Pursuant to Section 19(b)(1) of the Securities Exchange Act of 1934 (the “Act”)  and Rule 19b-4 thereunder, notice is hereby given that on April 29, 2011, the Chicago Board Options Exchange, Incorporated (“Exchange” or “CBOE”) filed with the Securities and Exchange Commission (“Commission”) the proposed rule change as described in Items I, II, and III below, which Items have been prepared by the Exchange. The Commission is publishing this notice to solicit comments on the proposed rule change from interested persons.

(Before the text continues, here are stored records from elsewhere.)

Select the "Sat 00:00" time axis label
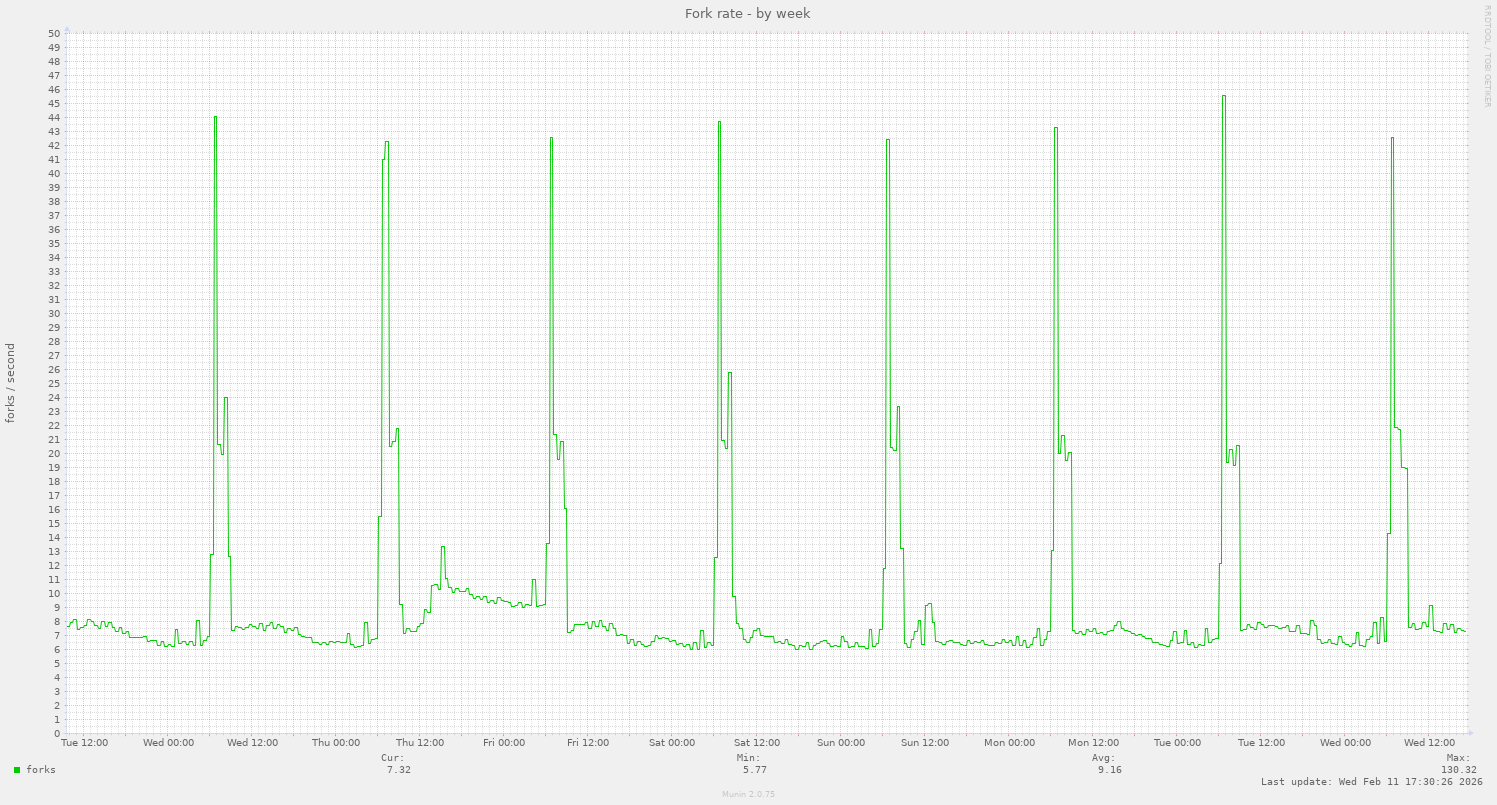Viewport: 1497px width, 805px height. click(x=672, y=743)
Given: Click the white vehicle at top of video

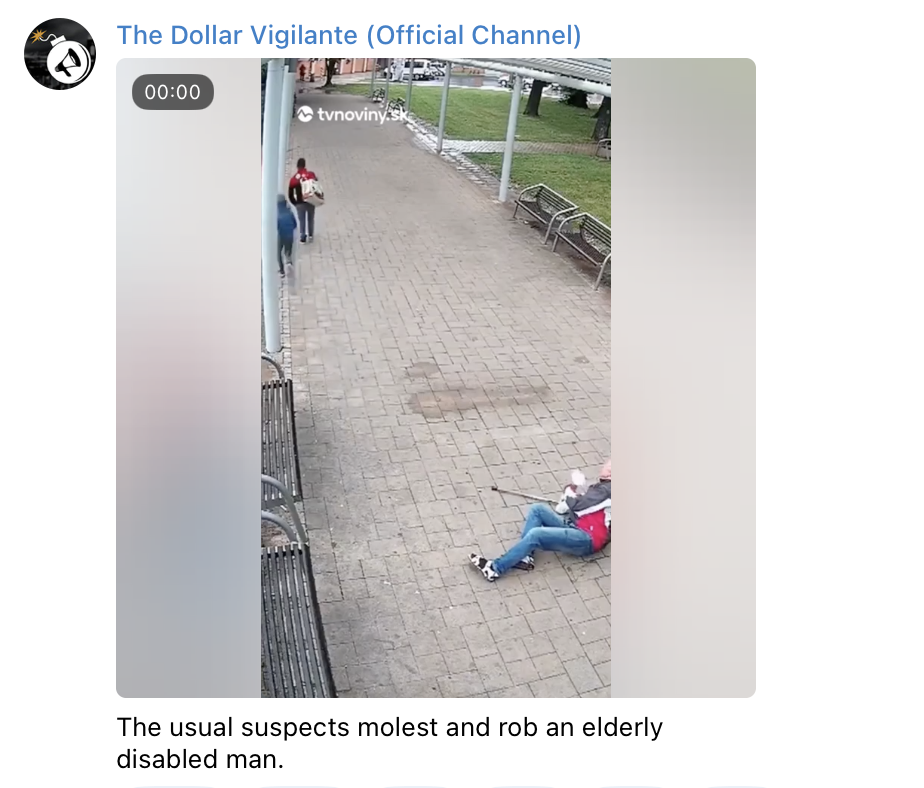Looking at the screenshot, I should tap(419, 68).
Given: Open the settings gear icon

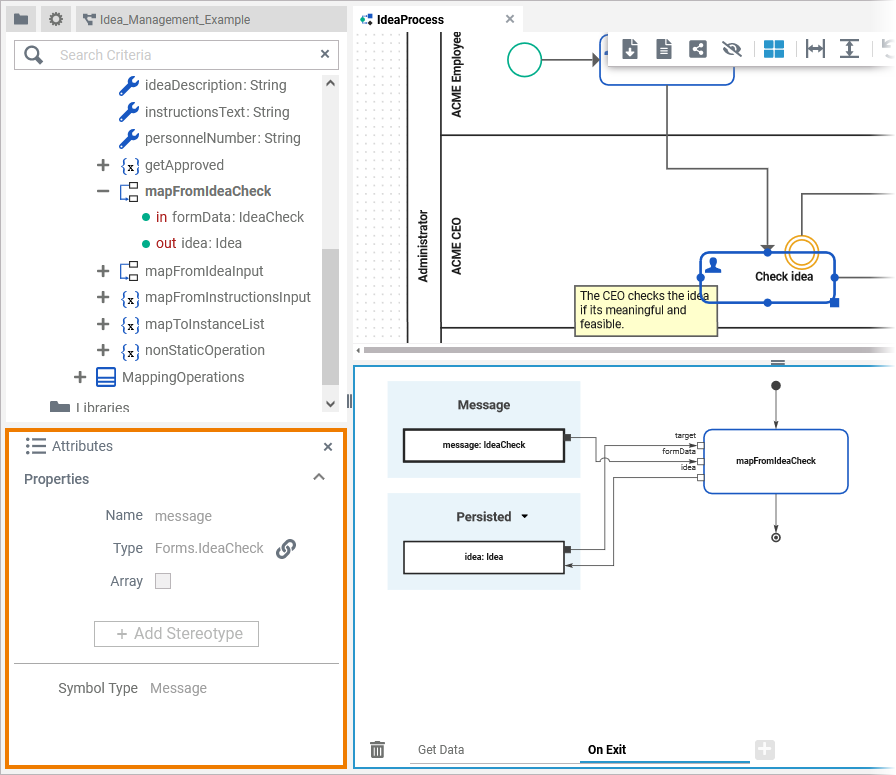Looking at the screenshot, I should click(x=56, y=19).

I. Self-Regulatory Organization's Statement of the Terms of Substance of the Proposed Rule Change
The Exchange proposes to amend the CBOE Stock Exchange (“CBSX”) Fees Schedule. The text of the proposed rule change is available on the Exchange's Web site (http://www.cboe.org/legal), at the Exchange's Office of the Secretary, and at the Commission.Start Printed Page 27731
II. Self-Regulatory Organization's Statement of the Purpose of, and Statutory Basis for, the Proposed Rule Change
In its filing with the Commission, the self-regulatory organization included statements concerning the purpose of and basis for the proposed rule change and discussed any comments it received on the proposed rule change. The text of those statements may be examined at the places specified in Item IV below. The Exchange has prepared summaries, set forth in sections A, B, and C below, of the most significant parts of such statements.
A. Self-Regulatory Organization's Statement of the Purpose of, and the Statutory Basis for, the Proposed Rule Change
This filing proposes to make changes to the CBSX Fees Schedule. The first change is to eliminate the symbol “Q” from the stocks listed in footnote 3 which are subject to certain transaction fees. The symbol “Q” is being deleted because the stock is no longer available for trading on CBSX.

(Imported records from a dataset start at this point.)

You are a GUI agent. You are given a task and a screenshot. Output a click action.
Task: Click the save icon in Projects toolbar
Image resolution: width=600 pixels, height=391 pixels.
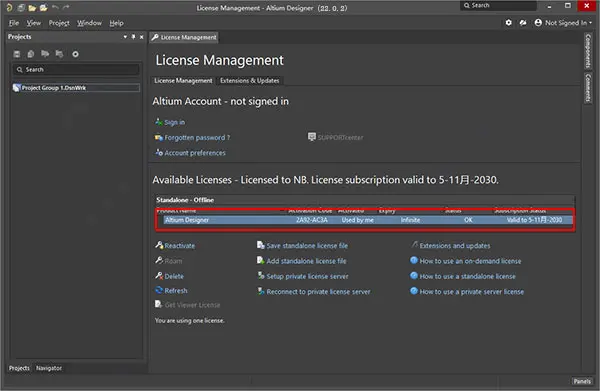tap(17, 54)
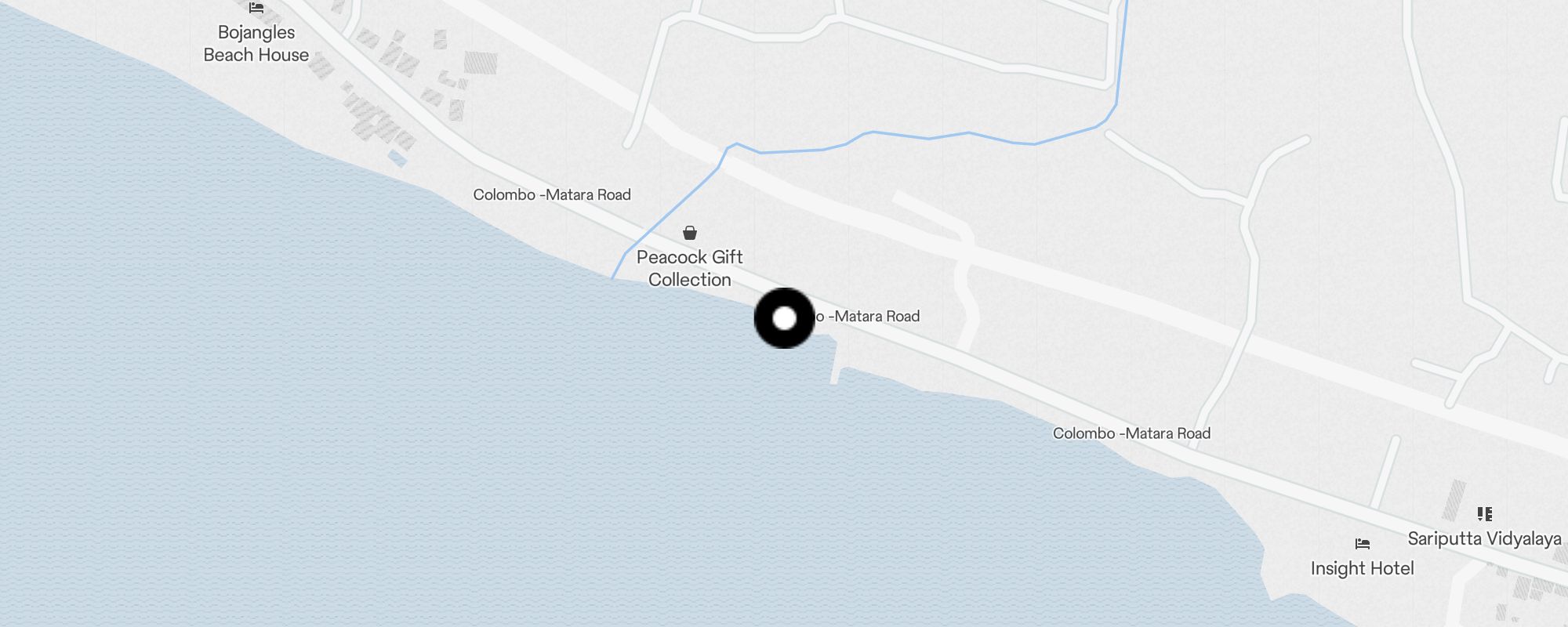Select the small blue pond near Bojangles buildings

(397, 158)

The Exchange also proposes to eliminate transaction fees and rebates for NBBO Step-Up Trades. Such trades were only available through CBSX's “flash” process. The Commission approved the deletion of CBSX's “flash” rule on April 6, 2011. As such, the Exchange proposes to delete these now-obsolete fees from the Fees Schedule.
CBSX further proposes to modify the transaction fees for a cross trade that is the stock component of a qualified contingent trade. Currently, the fee is $.0010 per share, with a maximum rate of $20 per trade. The Exchange proposes increasing the fee to $.0012 per share and increasing the maximum rate to $25 per trade. CBSX proposes these increases in order to better recoup costs associated with such trades.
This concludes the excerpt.